Ada Cummer's Garden, c. 1920s. Cummer Museum of Art & Gardens Archives.

In the early 1930s, the Cummer family reorganized the property in their compound. After the death of Ada Cummer in 1929, her three heirs—siblings Arthur, Waldo, and Mabel—decided to tear down their mother’s house and divide up the property among them, although Mabel Roe elected to live a few blocks away.

Waldo (1875-1936) and Clara (1873-1958) Cummer took over Ada’s former gardens along the riverfront, removed Fisk Street (a short dead-end street that separated their property from Ada’s), and added a new entrance drive to their house.

Jack Spottswood, Waldo and Clara Cummer's Gardens, c. 1930s.
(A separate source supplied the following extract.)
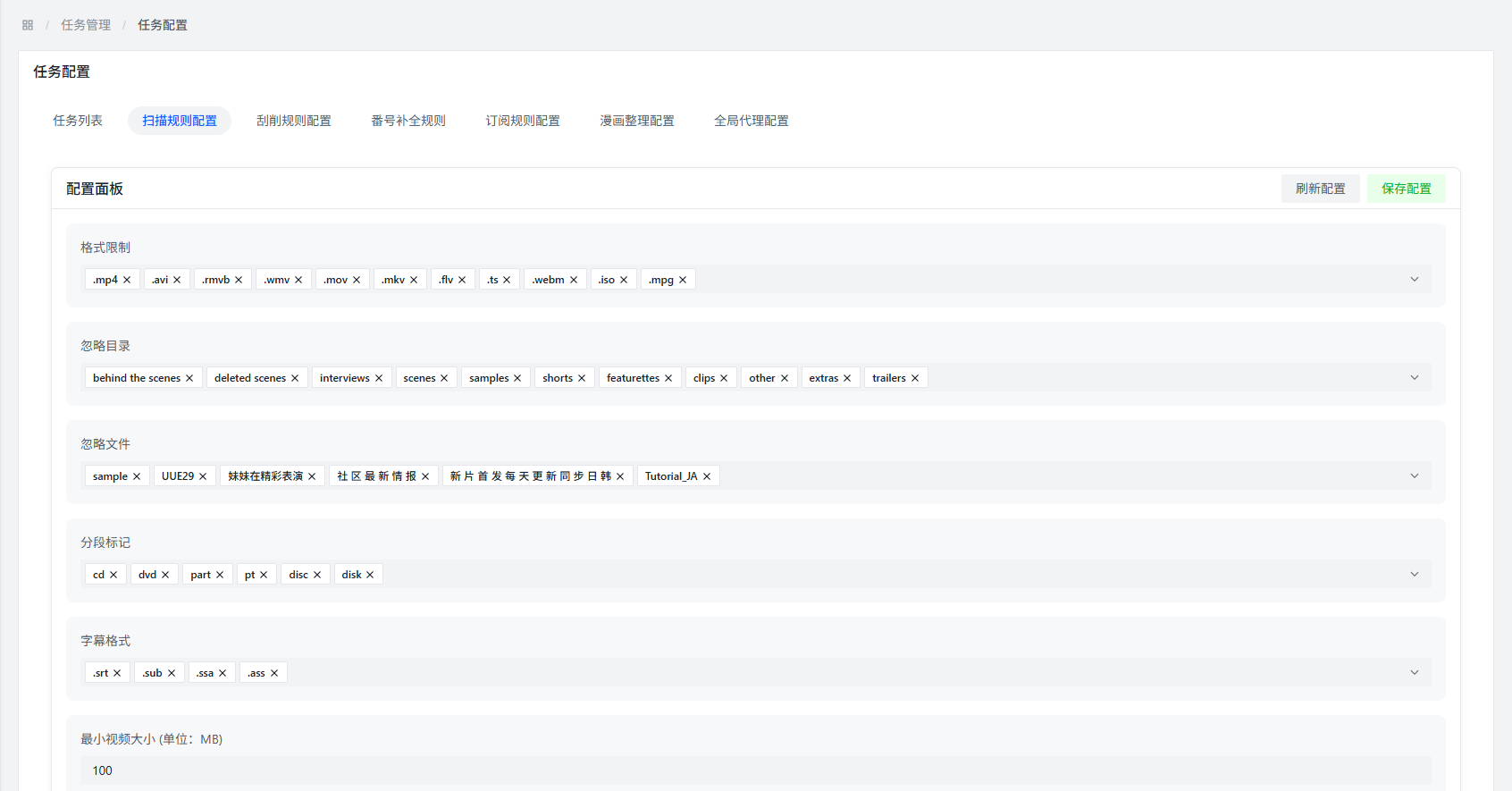The width and height of the screenshot is (1512, 791).
Task: Remove the 'trailers' ignored directory tag
Action: pyautogui.click(x=915, y=378)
Cummer Museum of Art & Gardens Archives.

They engaged the Olmsted Bros. firm to help them harmonize their existing lot with that of Waldo’s mother. William Lyman Phillips of the firm’s Lake Wales office, worked with Clara and Waldo. Phillips is best known for his work at the Bok Tower Gardens in Lake Wales, the Fairchild Tropical Botanic Garden near Miami, and the McKee Botanical Gardens in Vero Beach.

Clara Cummer in her Gardens, 1939. Cummer Museum of Art & Gardens Archives.

The Waldo and Clara Cummer gardens were partially obliterated in the early 1960s, when both homes were demolished to make way for a new museum building to house Ninah Cummer’s art collection.  Today, a fragment of the property is owned by the Museum. A restoration of the property is set to begin in the near future, and once again, the English, Italian, and Olmsted Gardens will be reunited along the St. Johns River.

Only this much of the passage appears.